I love piddling around and doing this meticulous work. For some reason, it never seems like a chore. It is like restoring an old friend.

In this next picture, I am showing how I closely pin the seams that just had a break in the hand stitching and came apart. One of the other things that fascinate me about this fabric is how it can be so strong and yet be so soft. It barely ravels at all, even when these seams have been broken for quite a while.

Now that all the straight seams and curved seams have been repaired, I am going block by block to see if each fan blade is maintaining its integrity. If one looks weak or has a hole, I am replacing it. 

I won’t be sewing much for the next few days at home. I am leaving Wednesday AM to head to Ohio then Pennsylvania. I will visit my parents and sister in Ohio for a couple days, then spend a couple weeks with my daughter and her family in PA. I need to prepare projects for the time I’m there. 

I am taking my Featherweight to sew some new things for my booth. I want to make bag holders for grocery bag storage (I don’t know how people live without one or more of these), bowl cozies (my main item for now), and a baby quilt I will need for a baby shower on March 1. I have the backing fabric for the baby quilt, so I need to pull colors from that for the front. I will likely piece that first, then work on the other items as I have time. My girl wants me to help her paint their huge bedroom, bathroom, and closet while I’m there.
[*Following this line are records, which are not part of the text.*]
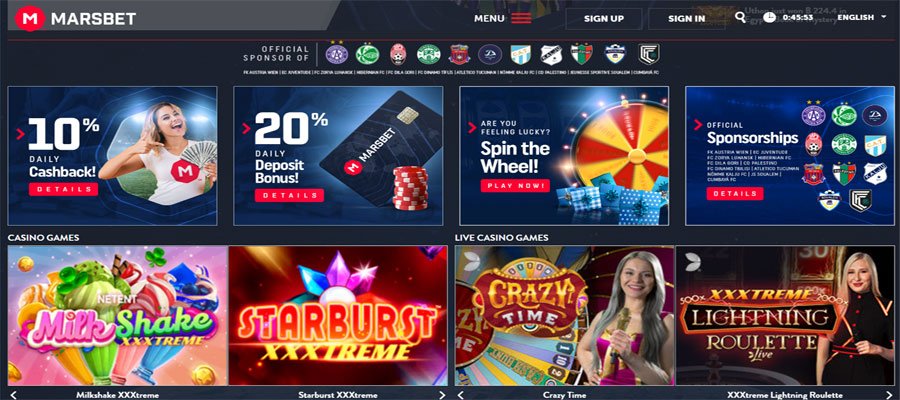Open the English language dropdown
900x400 pixels.
coord(862,17)
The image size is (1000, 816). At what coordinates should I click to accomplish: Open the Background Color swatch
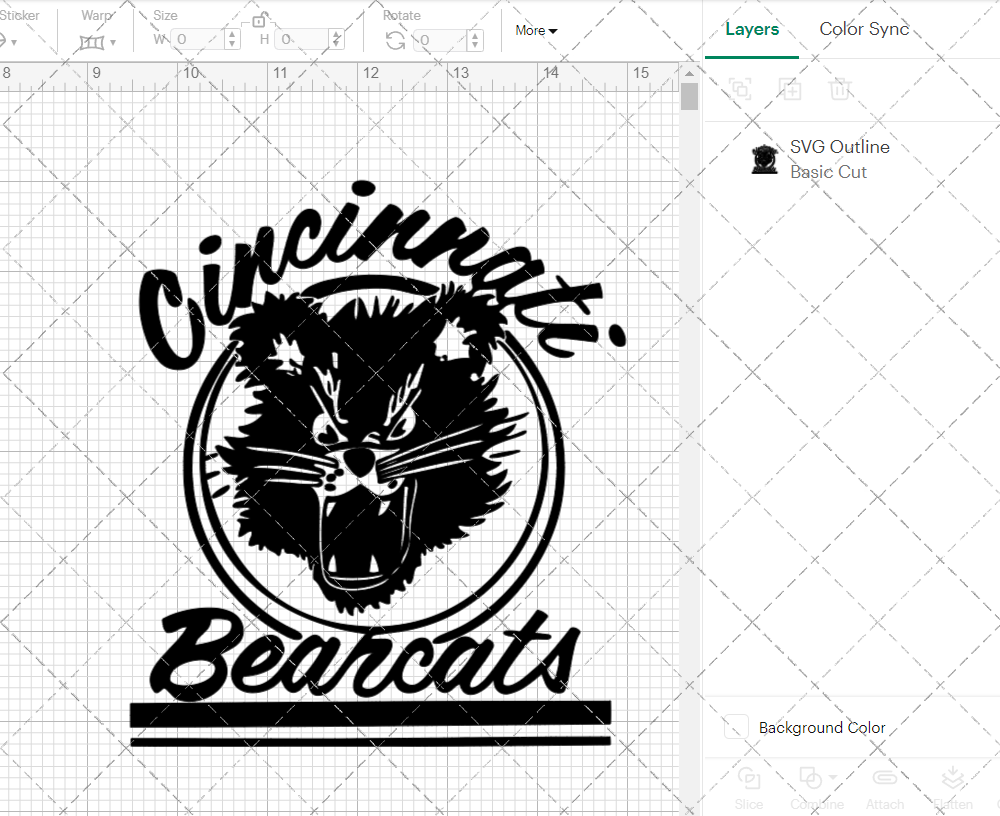(x=736, y=727)
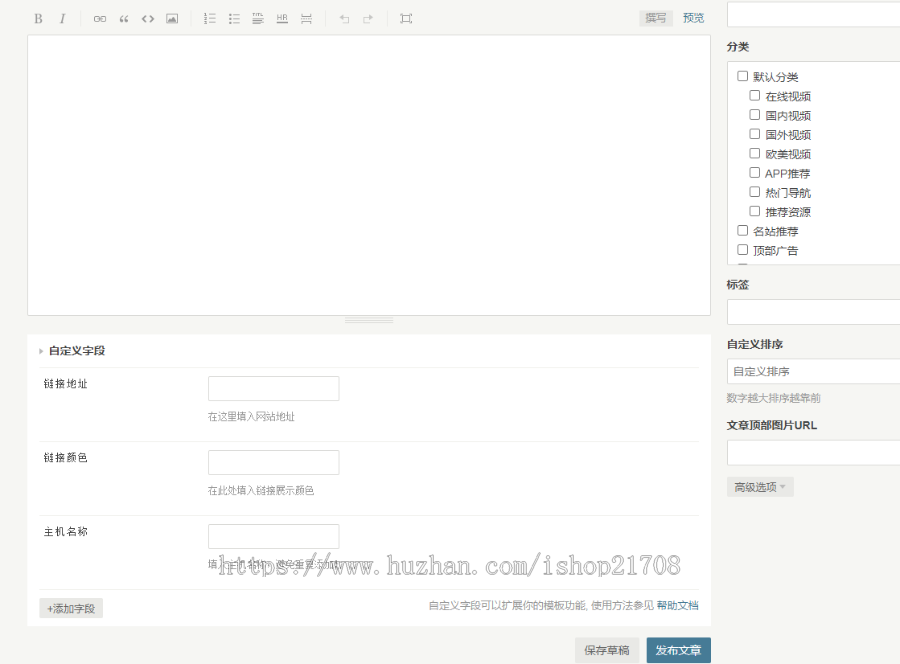Check the 默认分类 category checkbox
The width and height of the screenshot is (900, 664).
[743, 76]
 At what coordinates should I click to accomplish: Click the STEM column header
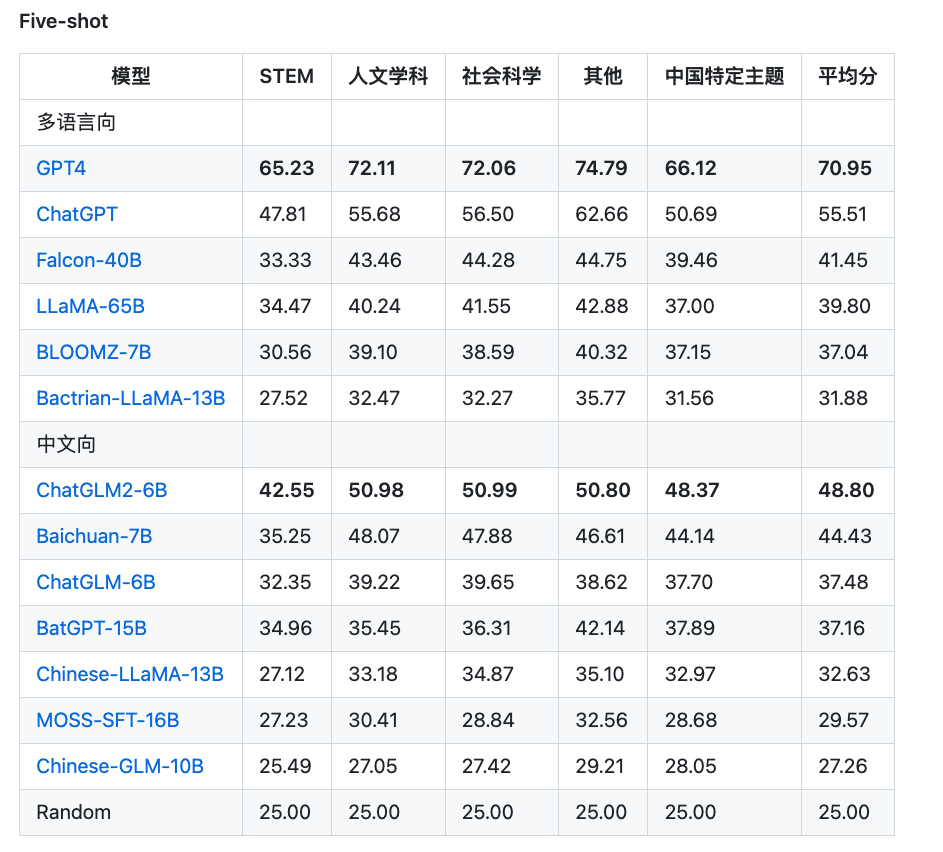pos(286,76)
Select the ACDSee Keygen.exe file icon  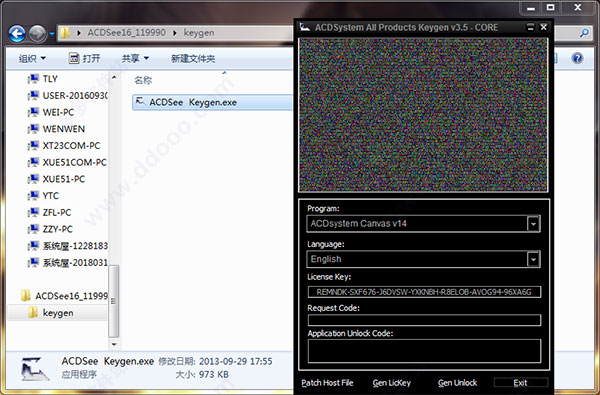140,102
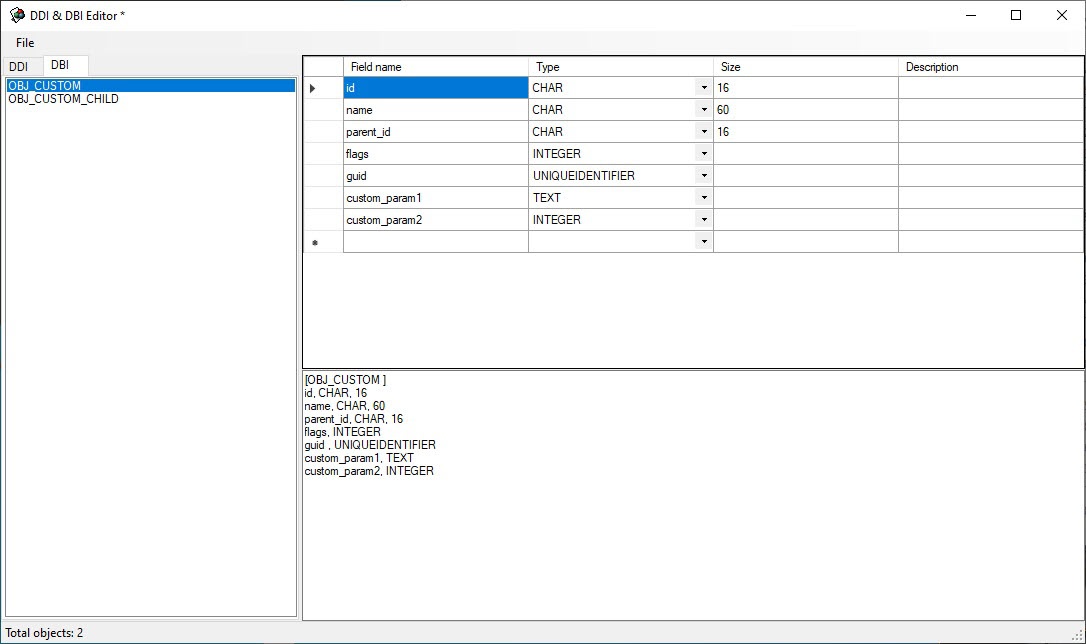Click the Description cell for custom_param2

[x=990, y=220]
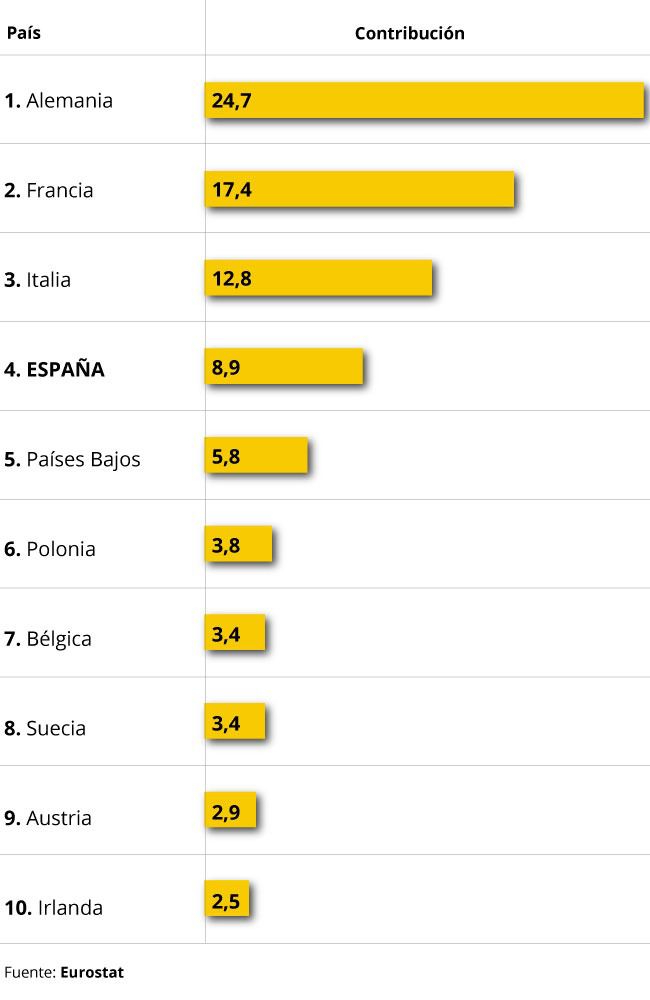Screen dimensions: 650x1000
Task: Select the Irlanda bar showing 2,5
Action: [x=227, y=899]
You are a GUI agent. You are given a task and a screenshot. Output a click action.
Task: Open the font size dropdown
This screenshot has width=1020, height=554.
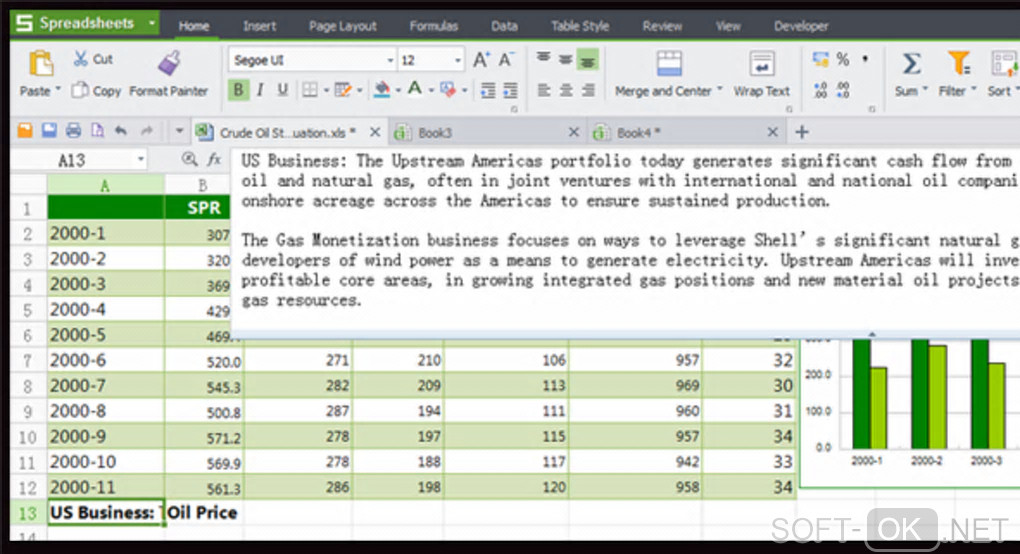pos(458,61)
I usually go to bed way after and get up way before them, so I plan to take things to keep my little fingers busy.

Friday, January 31, 2020

{Post 1,704} Color Red Runs

I have bought a number of quilt tops to quilt, bind, and sell. There was a heart top that I thought would be perfect in my booth for Valentine’s Day. Someone saw it (unquilted) at my house, and she offered to buy it once I had it quilted and bound. Well, I decided to wash it for her as well. Better me than her. The reds ran. Here are the color catcher sheets after the first and second loads. When I saw them red as crimson after the first wash, I immediately threw in two more sheets, removed the first ones, and washed it again. It was STILL pink when I pulled it out the second time.

I could not figure out why the dye had run with a 1/4” frame around the heart. I looked up (on Pinterest, of course) how to get the dye out. I filled our bathtub with hot water, boiled some pots of water, and added Dawn dish detergent and donned thick rubber gloves. I swished my quilt through it, and a lot more dye came out, making the water pink. 

It was rare, but it had snowed here unexpectedly this AM. At the time of the quilt anxiety, it was far from AM. Plus, we were having guests for supper, and I had to make dessert and supper yet. But my quilt needed me. My husband was reluctant to have me go out because it appeared that the roads were bad.

I called a local store to see if they carried a product called Carbona Color Run Remover. They did. I bought two boxes and went directly to the laundromat with my still-wet quilt. I ran it through their washer (which is much more aggressive then mine and uses quite a bit more water). When it came out, still wet, I noticed that the “bleed” pattern matched the fabric of the heart pattern right above it. Then it dawned on me...the person who pieced it did not cut off the extra red when she did the flipped-corner technique. Because it was wet, the red showed through the thinner white fabric used as a background. Oh, me! I was so upset previously. So I threw caution to the wind and just dried it in our dryer at home.

Here are some pictures of before and after. I think I still see some pink, but hopefully it is just in my memory.

What do you think? Do you see pink in the bottom picture, where the quilt is completely dry?